Buruh Pajitex Tuntut Tidak Di-PHK

by
AKSI DAMAI - Perwakilan buruh PT Pajitex yang di-PHK menggelar aksi damai di DPM PTSP dan Naker Kabupaten Pekalongan, kemarin.

**Gelar Demo di DPM PTSP dan Naker

KAJEN – Massa buruh PT Pajitex menggelar aksi damai di depan Kantor DPM PTSP dan Naker Kabupaten Pekalongan, Kamis (22/10/2020). Mereka menuntut agar pihak perusahaan tidak melakukan pemutusan hubungan kerja (PHK) terhadap ratusan buruh di unit Shuttle.

Buruh pabrik sarung ini sekitar pukul 09.00 WIB tiba di Dinas DPM PTSP dan Naker Kabupaten Pekalongan. Kedatangan buruh ini untuk memberi dukungan kepada perwakilan mereka yang mengikuti sidang mediasi tripartit tahap pertama di Aula DPM PTSP dan Naker Kabupaten Pekalongan.

Di saat perwakilan mereka mengikuti sidang mediasi, puluhan buruh lainnya menggelar doa bersama dan salawatan di trotoar di jalan depan Dinas DPM PTSP dan Naker Kabupaten Pekalongan.



Sejumlah spanduk pun dibentangkan. Di antaranya bertuliskan ‘Stop Union Busting, Stop Pemberangusan Serikat’, ‘Tolak Berikan Pesangon dan Pensiun Murah’, ‘Siang Malam Untuk Mangga, Giliran Tua Malah di PHK’, ‘Tolak Pesangon Murah’, dan ‘Tolak PHK Sepihak’. Aksi buruh ini berjalan tertib. Jajaran Polsek Kajen dan Polres Pekalongan tampak mengamankan jalannya mediasi tripartit tersebut.
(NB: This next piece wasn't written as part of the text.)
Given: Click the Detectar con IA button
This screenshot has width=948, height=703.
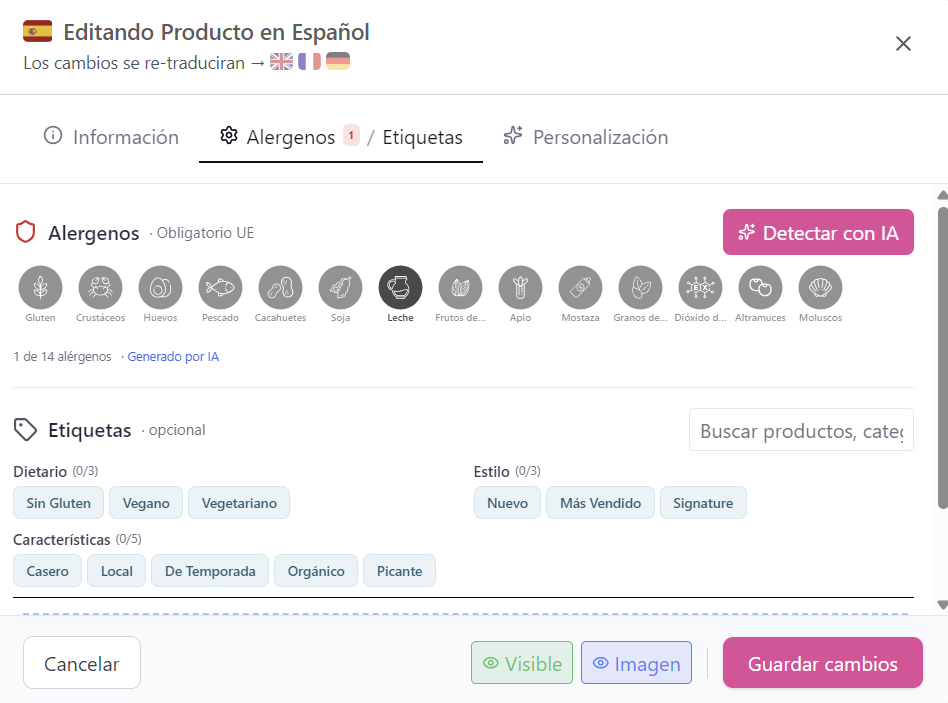Looking at the screenshot, I should pyautogui.click(x=818, y=231).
Sekretaris PSP SPN PT Pajitex, Amri, ditemui usai mediasi tripartit menyatakan, dalam pertemuan tripartit itu pihak perusahaan tetap akan memberikan pesangon seperti dalam perundingan sebelumnya, yakni 75 persen dari ketentuan. Namun dari serikat pekerja meminta dipekerjakan kembali. Selain itu, serikat pekerja meminta perusahaan untuk menyelesaikan pekerja-pekerja di masa pensiun.

“Total pekerja yang di-PHK itu 257 orang. Yang memasuki masa pensiun ada 49 orang,” terang dia.